Change must take place in big leaps, the authors urge; incremental change is no
longer enough. Successful large-scale change requires:
- pushing
the urgency up.
- putting
together a guiding team.
- creating
the vision and strategies.
- effectively
communicating vision and strategies.
- removing
barriers to action.
- accomplishing
short-term wins.
- pushing
for wave after wave of change until the work is done.
- creating
a new culture to make the behavior stick.
These arguments are driven home
by the stories culled from over 200 interviews representing over 90
organizations worldwide. For the most part, real names are attached to these
cases. Substitute stories from your own organization to contextually bring these
points home. Some titles provide enough of a clue, such as “The Videotape of
the Angry Customer.” Some tantalize, such as the powerful and poignant
“General Mollo and I were Floating in the Water.” We excerpt here our
personal favorite, “Gloves on the Boardroom Table,” submitted by Jon Stegner:
We had a problem with our
whole purchasing process...I thought we had the opportunity to drive down
purchasing costs not by 2% but by something in the order of $2 billion over the
next five years. [But] nothing was happening.
To get a sense of the
magnitude of the problem, I asked one of our summer interns to do a small study
of how much we pay for the different kinds of gloves used in our factories... I
chose one item to keep it simple... she reported that our factories were using
424 different kinds of gloves! Every factory had their own supplier and their
own negotiated price. The same glove could cost $5 at one factory and $17 at
another...The student was able to collect a sample of every one...She tagged
each one with the price on it and the factory it was used in. Then she sorted by
division and type of glove.

(Provided data):
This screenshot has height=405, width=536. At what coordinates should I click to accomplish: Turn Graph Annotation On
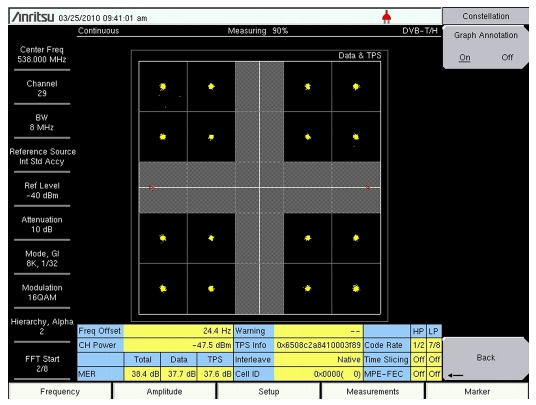tap(464, 57)
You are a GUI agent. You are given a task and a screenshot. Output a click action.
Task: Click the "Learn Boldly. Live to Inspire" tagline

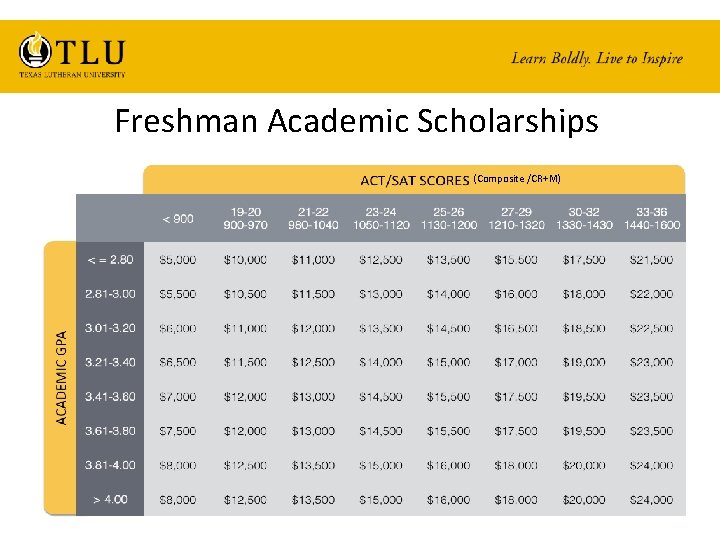(x=597, y=58)
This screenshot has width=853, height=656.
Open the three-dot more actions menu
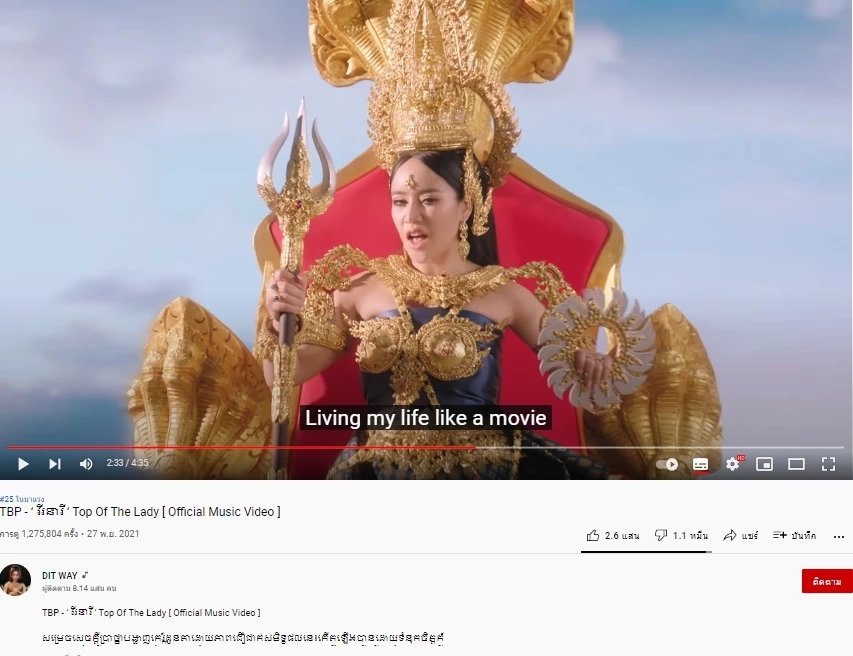839,537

(Given exercise 1):
Name every story title quoted in the excerpt on large-scale change.
(Given exercise 2):
Echo the records starting with the line containing "You are a GUI" and going on through the end of the records, leaving out the pictures.
The excerpt and the records were drawn from unrelated sources.

(Expected answer 1):
- "The Videotape of the Angry Customer"
- "General Mollo and I were Floating in the Water"
- "Gloves on the Boardroom Table"

(Expected answer 2):
You are a GUI agent. You are given a task and a screenshot. Output a click action.
Task: Click the "Learn Boldly. Live to Inspire" tagline

(x=597, y=58)
This screenshot has width=853, height=656.
Open the three-dot more actions menu
839,537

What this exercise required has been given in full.